Mr. Thompson said the police must impose charges on every single breach of the law. Charges like unlawful possession, vagrancy and loitering with intent to commit a crime are among the tools the police could use more effectively.

Section 9(1) of the Proceeds of Crime Act allows authorities to confiscate “the proceeds of drug trafficking, including any property representing such proceeds, and all gifts made under section 6(1).”

Section 6(1) lays out the circumstances in which such gifts are liable to confiscation, including the time frame within which such gifts are liable to confiscation and the provision that a gift was made by the defendant at any time and was a gift of property either received by the defendant in connection with drug trafficking carried on by him or another person; or, which in whole or in part directly or indirectly represented in the defendant’s hands property received by him in that connection.

Mr. Thompson also insisted that the cash-for-gold business should be stopped.

“Cash for gold should close down,” he said.

“The government should see fit to close them down. All they are doing is causing these youngsters on the street…they have an avenue to dispose of the gold that they steal. For example, a woman stops her car at the stoplight. Her car window is down. [If a] youngster sees a big chain around her neck, he is going to grab it.”

“They knock down [an elderly woman] recently just to steal gold. And before cash-for-gold, we didn’t have that.”

Mr. Thompson cited recent news reports of raids on cash-for-gold establishments, and noted that in one instance a police officer discussing the findings pointed out chains with broken links. The officer voiced a suspicion that this meant the chains were snatched from someone’s neck.

The former assistant commissioner noted that the people who owned the shops and were in possession of the items were released pending the efforts to get the owners to identify the chains.

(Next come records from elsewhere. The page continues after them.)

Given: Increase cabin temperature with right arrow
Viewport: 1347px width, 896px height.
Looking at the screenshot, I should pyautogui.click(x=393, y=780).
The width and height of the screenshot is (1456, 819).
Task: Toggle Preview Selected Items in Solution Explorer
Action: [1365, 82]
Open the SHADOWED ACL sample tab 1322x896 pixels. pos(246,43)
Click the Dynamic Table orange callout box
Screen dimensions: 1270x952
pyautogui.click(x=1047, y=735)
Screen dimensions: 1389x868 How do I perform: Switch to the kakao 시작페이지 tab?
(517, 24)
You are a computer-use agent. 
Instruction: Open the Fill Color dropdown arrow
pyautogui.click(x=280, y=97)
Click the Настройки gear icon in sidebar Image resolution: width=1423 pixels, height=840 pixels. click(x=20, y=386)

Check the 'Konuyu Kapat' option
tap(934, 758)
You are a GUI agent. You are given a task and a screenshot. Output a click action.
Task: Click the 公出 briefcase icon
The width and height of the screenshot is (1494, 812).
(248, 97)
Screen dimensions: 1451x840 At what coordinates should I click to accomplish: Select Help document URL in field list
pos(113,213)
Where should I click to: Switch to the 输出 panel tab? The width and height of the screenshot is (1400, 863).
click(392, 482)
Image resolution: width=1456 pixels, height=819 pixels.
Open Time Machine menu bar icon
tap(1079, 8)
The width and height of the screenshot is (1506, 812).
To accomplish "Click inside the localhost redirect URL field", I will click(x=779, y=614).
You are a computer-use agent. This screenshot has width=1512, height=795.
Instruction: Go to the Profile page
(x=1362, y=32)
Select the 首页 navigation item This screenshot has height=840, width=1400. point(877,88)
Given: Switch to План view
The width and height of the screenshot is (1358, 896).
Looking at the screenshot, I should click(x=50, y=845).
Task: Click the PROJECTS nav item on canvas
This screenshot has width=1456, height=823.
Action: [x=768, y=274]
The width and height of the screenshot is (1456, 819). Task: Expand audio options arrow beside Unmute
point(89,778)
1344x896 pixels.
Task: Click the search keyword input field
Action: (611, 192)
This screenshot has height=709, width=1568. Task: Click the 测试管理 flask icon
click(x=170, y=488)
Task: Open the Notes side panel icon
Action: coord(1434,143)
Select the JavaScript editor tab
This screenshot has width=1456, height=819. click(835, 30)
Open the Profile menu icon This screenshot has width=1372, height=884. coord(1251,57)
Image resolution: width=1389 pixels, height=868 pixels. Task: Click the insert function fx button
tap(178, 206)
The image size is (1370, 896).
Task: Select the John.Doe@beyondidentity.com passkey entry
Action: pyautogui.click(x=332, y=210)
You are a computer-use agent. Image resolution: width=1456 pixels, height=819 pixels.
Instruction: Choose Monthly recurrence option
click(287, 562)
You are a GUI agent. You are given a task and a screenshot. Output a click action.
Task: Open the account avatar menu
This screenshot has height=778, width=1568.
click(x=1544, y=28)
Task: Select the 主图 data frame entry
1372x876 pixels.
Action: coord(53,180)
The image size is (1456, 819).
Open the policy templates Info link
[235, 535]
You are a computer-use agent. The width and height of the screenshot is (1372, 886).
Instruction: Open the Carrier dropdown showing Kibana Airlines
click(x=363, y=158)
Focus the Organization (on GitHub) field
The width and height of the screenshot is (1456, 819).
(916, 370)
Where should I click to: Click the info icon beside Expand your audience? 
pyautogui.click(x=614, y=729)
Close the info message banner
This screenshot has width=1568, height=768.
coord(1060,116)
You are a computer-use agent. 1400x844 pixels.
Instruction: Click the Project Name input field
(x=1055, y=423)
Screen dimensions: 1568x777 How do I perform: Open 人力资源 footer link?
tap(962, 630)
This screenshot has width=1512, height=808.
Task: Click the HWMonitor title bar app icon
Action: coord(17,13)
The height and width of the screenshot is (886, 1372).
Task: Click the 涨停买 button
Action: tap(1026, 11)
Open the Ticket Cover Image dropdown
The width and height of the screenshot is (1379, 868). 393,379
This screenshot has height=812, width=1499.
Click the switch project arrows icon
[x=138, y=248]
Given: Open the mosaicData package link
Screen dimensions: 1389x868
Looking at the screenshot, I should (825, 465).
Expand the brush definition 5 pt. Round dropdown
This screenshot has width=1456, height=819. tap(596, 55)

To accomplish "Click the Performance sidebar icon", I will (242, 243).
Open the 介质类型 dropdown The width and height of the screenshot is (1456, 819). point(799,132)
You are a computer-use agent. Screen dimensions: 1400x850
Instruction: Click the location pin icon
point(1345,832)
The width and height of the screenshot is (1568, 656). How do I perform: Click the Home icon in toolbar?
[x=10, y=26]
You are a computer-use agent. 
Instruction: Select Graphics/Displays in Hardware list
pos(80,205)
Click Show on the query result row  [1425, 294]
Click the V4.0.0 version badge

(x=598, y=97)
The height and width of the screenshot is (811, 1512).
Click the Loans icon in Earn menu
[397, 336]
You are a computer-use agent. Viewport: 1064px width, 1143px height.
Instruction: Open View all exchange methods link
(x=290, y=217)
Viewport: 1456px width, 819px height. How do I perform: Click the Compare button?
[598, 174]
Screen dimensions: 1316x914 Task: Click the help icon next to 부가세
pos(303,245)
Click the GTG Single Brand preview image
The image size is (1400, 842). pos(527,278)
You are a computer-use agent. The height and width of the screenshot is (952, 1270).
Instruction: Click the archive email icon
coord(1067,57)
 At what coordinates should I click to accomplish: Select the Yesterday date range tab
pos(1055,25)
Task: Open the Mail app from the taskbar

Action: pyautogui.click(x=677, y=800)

“I don’t think those persons should have been released,” he said.

“There is a charge – unlawful possession – where they would have had to account to a magistrate as to how they came by those items.”

“The same thing applies to copper. You find people with copper and you don’t know where it came from, because you maybe cannot identify the place where it was stolen. But at least there is the unlawful possession charge, and that is one of those offenses in law where the person has to account! You can’t just stand in court and say nothing. You have to tell the magistrate where you got this copper, where you got these chains. Can you account for them?”

“And it’s an offense that carries a prison term,” he added.